Étant entendu que ni l'un ni l'autre n'atteindra en appuis la marque magique des 2025 délégués nécessaires à l'obtention incontestable de l'investiture, Mme Clinton fait face à à un défi additionnel: la chasse aux fameux superdélégués, les caciques du parti qui ont d'office droit de vote à la convention du parti (qui aura lieu à Denver fin août). Or l'avance confortable dont elle disposait parmi eux n'a cessé de fondre. Ce qui faisait écrire hier à Patrick Healy, du New York Times, que «la bataille à venir pour Mme Clinton est moins contre M. Obama que contre l'establishment du parti qui, après avoir été prêt à se coaliser derrière elle, dérive vers M. Obama». Mme Clinton espère que ses victoires de mardi convaincront ces superdélégués de cesser de l'abandonner.
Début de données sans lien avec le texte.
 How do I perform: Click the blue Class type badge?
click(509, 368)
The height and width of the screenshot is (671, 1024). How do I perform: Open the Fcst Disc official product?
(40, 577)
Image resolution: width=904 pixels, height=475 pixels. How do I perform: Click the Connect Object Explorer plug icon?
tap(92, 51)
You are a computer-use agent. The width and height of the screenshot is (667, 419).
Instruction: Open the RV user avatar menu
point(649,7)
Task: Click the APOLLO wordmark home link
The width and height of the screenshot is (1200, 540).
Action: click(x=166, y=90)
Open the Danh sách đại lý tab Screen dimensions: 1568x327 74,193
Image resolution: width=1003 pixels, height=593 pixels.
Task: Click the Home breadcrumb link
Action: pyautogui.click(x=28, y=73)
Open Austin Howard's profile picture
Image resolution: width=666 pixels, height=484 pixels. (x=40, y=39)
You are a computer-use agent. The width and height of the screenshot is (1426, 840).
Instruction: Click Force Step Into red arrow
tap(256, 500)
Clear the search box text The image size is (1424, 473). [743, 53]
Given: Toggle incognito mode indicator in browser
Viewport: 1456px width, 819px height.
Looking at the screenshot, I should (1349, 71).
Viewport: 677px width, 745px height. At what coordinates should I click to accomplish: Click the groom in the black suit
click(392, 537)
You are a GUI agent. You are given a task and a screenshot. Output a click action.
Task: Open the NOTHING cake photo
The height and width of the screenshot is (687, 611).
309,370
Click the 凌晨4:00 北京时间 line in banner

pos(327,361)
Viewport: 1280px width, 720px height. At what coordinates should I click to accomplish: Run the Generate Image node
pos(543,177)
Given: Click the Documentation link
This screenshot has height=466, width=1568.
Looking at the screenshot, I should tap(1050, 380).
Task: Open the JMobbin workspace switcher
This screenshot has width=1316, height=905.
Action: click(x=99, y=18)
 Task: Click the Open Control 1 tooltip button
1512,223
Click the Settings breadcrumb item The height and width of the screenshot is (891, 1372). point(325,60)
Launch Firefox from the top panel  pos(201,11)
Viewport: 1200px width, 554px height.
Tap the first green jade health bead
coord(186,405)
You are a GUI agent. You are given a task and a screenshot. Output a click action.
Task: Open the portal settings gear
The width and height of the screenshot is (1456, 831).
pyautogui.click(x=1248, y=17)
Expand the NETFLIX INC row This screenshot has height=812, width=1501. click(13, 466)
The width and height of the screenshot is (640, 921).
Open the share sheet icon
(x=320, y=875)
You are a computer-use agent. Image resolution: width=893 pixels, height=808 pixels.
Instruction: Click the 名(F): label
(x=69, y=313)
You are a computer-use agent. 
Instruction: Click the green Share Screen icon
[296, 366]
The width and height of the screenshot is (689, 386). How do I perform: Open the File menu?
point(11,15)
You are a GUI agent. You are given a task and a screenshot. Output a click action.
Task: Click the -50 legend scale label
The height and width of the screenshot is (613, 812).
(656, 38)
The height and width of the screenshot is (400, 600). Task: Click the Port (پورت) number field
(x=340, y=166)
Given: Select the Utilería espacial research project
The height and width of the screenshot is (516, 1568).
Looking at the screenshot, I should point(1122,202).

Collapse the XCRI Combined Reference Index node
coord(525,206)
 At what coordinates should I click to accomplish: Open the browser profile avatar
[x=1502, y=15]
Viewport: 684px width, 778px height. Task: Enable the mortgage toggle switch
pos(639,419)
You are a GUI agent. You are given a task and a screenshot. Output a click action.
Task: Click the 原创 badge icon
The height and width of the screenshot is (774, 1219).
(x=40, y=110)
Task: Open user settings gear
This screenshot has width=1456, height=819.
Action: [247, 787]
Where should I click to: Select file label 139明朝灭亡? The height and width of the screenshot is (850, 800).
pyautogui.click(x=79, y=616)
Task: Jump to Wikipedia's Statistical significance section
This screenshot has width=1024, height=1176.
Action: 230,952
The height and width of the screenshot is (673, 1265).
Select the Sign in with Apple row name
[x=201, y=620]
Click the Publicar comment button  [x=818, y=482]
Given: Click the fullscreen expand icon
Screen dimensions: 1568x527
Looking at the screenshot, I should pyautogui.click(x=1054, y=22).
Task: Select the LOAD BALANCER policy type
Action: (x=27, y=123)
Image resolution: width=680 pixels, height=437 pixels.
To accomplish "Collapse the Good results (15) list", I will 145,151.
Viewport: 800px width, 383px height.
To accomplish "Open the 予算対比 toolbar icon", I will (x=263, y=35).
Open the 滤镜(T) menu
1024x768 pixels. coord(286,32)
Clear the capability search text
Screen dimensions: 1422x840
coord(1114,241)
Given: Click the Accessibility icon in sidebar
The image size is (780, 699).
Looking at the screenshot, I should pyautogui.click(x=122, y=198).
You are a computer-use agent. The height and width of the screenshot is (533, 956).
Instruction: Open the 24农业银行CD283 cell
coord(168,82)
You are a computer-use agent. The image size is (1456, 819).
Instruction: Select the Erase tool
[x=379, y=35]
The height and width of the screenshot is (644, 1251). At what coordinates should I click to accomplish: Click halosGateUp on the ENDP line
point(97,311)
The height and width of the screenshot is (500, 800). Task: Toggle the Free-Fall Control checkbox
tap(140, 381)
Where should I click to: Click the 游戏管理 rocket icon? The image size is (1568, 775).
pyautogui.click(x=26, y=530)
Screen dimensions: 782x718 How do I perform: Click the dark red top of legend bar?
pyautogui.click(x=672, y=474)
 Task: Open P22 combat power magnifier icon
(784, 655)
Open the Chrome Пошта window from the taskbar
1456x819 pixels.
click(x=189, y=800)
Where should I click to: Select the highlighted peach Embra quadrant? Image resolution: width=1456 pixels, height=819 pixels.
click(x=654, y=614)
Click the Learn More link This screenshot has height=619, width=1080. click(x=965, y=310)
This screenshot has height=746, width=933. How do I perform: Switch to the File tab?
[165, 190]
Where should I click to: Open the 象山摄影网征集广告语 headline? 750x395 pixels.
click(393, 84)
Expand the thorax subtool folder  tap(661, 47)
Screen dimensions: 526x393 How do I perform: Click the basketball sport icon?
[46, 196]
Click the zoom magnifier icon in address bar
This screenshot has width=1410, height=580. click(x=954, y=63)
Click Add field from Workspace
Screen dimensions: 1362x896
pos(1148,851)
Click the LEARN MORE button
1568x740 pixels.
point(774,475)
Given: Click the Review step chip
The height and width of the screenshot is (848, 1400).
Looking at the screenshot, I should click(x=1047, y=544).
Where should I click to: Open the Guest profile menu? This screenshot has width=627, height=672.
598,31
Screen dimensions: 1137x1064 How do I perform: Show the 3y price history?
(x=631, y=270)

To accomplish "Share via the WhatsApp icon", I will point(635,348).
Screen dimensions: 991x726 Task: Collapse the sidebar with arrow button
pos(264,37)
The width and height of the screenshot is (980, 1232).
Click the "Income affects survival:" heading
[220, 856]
Reste le contentieux autour des primaires des États du Michigan et de la Floride, invalidées d'avance par le parti national pour avoir été tenues hâtivement. La sénatrice, qui a quand même fait campagne dans ces deux États — et les a gagnés sans opposition —, cherche à faire reconnaître ces deux gains. Signe qu'elle racle les fonds de tiroirs.